No changes to negative gearing and Capital Gains Tax (CGT); the strongest indication yet that the RBA will cut interest rates as early as next week; and APRA’s decision to lower the interest rate benchmark used for new loan serviceability tests is a trifecta of positivity for the property market.
Credit restrictions have been the biggest challenge in the property market over the past 18 months. Even good quality loan applicants have had to wait longer for approval (often missing out on the property they want in the process) and/or adjust their budgets due to unexpected finance limits.
It’s meant that competition has dropped, leading to dips in home values across the country. Latest CoreLogic figures show price declines of -2 to -11% across the capital cities over the year to May with the exception of Adelaide, which was barely positive at +0.3%; Hobart +3.8% and Canberra +2.5%.
It’s had a particularly noticeable effect in Sydney and Melbourne because the banks got tight with credit right around the peak of the boom, so it has exacerbated the cyclical downturn and forced prices down faster than we’ve seen in other cyclic downturns for decades.

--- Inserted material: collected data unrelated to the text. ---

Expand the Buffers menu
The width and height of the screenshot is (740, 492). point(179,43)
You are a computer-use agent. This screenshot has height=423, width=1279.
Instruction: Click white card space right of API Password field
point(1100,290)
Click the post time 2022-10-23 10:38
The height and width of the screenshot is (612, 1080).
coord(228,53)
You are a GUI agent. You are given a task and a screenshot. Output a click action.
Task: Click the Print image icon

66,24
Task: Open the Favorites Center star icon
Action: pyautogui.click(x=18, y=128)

APRA’s decision to let the banks choose their own mortgage rate benchmarks rather than forcing them to continue assessing every applicant’s ability to repay their loan at 7% makes a lot of sense.
Interest rates have been low for a long time and there’s little doubt they’ll go lower as early as next week, so we’re well off the long-term average (which is above 7%) and probably will be for a while.

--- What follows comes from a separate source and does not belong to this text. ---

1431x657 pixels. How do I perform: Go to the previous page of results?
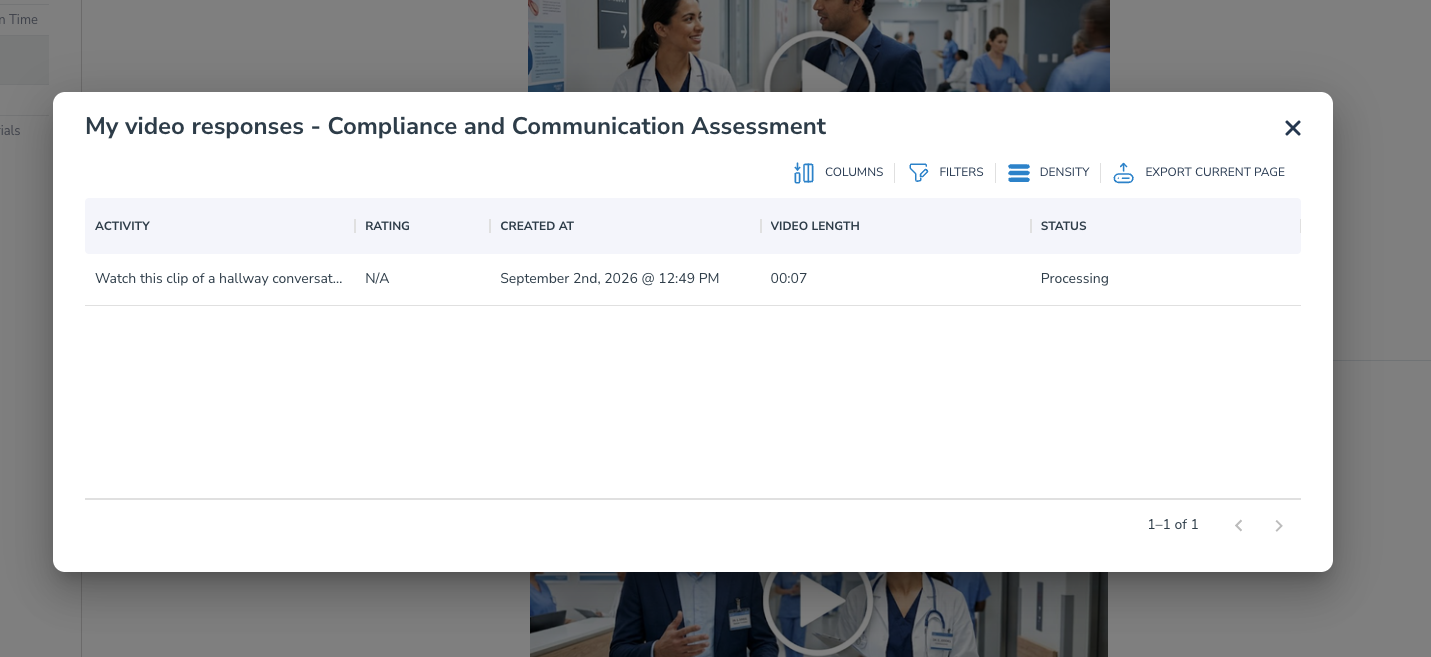click(1239, 525)
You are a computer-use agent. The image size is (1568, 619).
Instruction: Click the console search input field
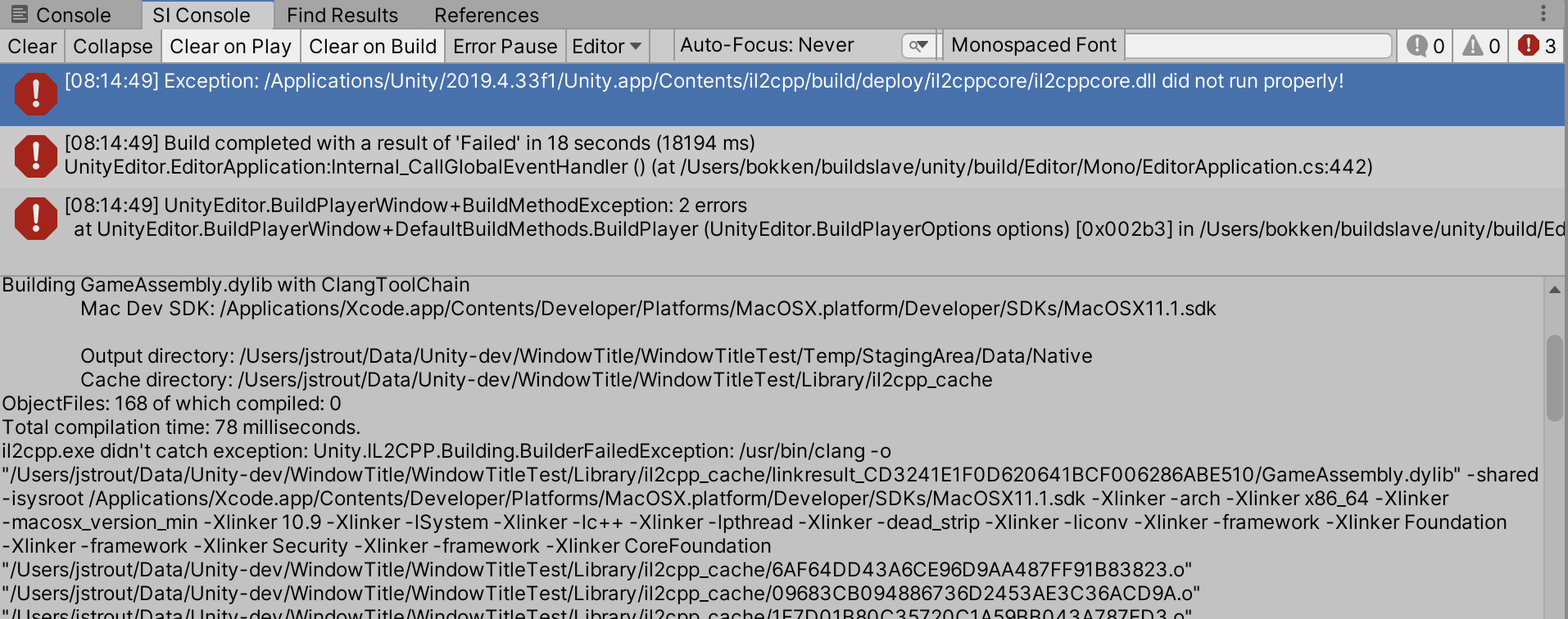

The 7% benchmark was introduced in 2014, during Sydney and Melbourne’s boom, to raise the standards of responsible lending. Following the Royal Commission, which scared the banks more than any other measure into becoming overly cautious with credit, APRA has judged that a high benchmark is no longer needed.
APRA’s decision isn’t a return to easy lending. They will still require the banks to use a minimum 2.5% buffer above their advertised rates to assess serviceability.
The change will reportedly equate to 9% more borrowing power. This will make a real difference in today’s market where prices have come off the boil and more value is already available.
If interest rates drop, which is highly likely next week following comments from the RBA Governor earlier this month, then that will mean even greater borrowing capacity.
This week I also want to talk about the Liberal Government’s First Home Loan Deposit Scheme, which will allow first home buyers to purchase with a 5% deposit with the government providing a guarantee on the remaining 15%.
It will be available from 1 January 2020 to single applicants earning up to $125,000 or couples earning $200,000. It will be capped at 10,000 borrowers per year, with purchase price limits by region and they will still need to pass the banks’ serviceability tests.
This assistance will come on top of stamp duty concessions and first home buyer grants available in a number of states.
Right now, home affordability is one of the biggest challenges to millennials, especially in the larger cities where prices have skyrocketed. Many people who saved hard to accumulate even just a 10% deposit found price growth was increasing far more quickly than they could save.
These types of schemes will no doubt assist thousands of buyers to get into the market. But this will be a short-term sugar hit of sorts.
I believe the real solution lies in two areas.
Firstly, in supply where local and state councils need to be more progressive in their planning to accommodate appropriate medium density development in the right locations.
In a normalised market there continues to be a significant shortage of supply over demand.
And the second hidden factor are the outrageous costs levied on property by local, state and federal government.
If you look at the overload of taxes and contributions required to be made at the approval and development phase of new buildings and then add in stamp duty, land tax, capital gains tax and many others, it’s not surprising that the cost of property has been spiralling.
So I’m supportive of equity schemes but longer term, more sustainable measures need to be implemented if we are to create more opportunity for young Australians to enjoy home ownership.